# Will two hens nest and lay eggs?



## TheSnipes (Apr 9, 2007)

I have a loft with 6 young birds, all 5-9 months age range. This month they decided to pair up and nest (so much for my all boys theory.)

I've observed one pair mating, and lots of bonding behavior between a 2nd pair, and all of them have eggs now. It's really the 3rd pair I'm curious about. They made a nest - though poorly (it's very sparse), and it now has *4* eggs in it. If it just happens I have 4 females and 2 males, might the two 'leftover' females pair up and nest together...just cuz everyone else is doing it? Hormones being the powerful motivators they are, and all.

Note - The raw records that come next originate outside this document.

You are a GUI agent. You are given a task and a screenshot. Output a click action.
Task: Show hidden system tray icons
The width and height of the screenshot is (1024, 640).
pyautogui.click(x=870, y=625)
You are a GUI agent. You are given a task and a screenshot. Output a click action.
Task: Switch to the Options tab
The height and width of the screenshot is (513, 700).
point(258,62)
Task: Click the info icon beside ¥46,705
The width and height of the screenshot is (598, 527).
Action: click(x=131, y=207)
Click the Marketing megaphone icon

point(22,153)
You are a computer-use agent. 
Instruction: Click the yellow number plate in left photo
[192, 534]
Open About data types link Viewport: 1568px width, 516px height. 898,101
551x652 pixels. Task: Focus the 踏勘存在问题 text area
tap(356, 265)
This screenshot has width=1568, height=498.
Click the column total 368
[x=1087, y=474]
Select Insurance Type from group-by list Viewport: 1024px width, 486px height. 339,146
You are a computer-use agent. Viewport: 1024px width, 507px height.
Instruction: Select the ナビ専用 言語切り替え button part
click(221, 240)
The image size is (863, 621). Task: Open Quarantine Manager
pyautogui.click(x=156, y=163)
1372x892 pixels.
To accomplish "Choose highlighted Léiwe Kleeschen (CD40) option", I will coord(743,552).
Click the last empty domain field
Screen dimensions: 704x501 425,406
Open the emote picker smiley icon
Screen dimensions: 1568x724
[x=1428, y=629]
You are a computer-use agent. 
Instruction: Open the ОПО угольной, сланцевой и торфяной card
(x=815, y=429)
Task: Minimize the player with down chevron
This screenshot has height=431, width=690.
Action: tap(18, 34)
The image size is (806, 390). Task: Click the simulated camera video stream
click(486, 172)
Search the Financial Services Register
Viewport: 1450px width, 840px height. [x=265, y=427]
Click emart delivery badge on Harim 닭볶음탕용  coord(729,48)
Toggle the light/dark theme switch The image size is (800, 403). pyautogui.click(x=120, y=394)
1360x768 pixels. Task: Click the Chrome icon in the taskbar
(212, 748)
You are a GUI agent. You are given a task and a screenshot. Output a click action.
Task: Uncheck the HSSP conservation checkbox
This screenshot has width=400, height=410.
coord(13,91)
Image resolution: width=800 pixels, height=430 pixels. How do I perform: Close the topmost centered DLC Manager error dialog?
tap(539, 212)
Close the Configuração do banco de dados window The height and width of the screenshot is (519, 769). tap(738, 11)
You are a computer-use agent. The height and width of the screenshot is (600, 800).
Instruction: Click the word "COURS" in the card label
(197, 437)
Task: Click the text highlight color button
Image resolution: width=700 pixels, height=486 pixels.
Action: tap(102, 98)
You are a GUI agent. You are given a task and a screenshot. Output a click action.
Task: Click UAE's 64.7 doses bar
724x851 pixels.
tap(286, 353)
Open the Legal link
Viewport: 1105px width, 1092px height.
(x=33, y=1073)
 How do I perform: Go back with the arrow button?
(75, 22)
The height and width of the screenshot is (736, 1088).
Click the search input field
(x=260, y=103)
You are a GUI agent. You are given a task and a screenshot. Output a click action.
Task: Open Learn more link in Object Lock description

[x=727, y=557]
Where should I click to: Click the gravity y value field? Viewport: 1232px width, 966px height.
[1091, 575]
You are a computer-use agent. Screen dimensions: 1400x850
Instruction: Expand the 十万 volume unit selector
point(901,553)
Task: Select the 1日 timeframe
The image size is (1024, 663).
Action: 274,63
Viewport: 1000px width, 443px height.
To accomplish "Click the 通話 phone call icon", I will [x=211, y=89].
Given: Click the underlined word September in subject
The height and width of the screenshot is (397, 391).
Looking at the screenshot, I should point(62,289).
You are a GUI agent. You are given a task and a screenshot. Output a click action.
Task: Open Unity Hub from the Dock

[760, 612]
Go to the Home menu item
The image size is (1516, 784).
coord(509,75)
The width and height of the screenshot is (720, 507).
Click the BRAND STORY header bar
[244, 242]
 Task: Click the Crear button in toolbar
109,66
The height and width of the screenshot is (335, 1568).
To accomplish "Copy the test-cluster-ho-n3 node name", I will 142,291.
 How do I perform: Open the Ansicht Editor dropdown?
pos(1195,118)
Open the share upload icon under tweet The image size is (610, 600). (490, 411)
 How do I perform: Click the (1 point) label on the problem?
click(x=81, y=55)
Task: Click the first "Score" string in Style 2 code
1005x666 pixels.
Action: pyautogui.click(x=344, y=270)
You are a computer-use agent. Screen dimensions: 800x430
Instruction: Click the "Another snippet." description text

Really just curious if it's likely they're both hens, or if the poor things are really going for quads


----------



## Charis (Feb 11, 2007)

Two females will pair up together and have a long term relationship just as a male and female would. They will each lay two eggs and take turns minding them. Often they will remain bonded even if a male becomes available.


----------



## pigeonpoo (Sep 16, 2005)

I would say definitely two hens.

Yes, if there isn't a spare cock, the hens will pair up and, as you have discovered, lay four eggs. 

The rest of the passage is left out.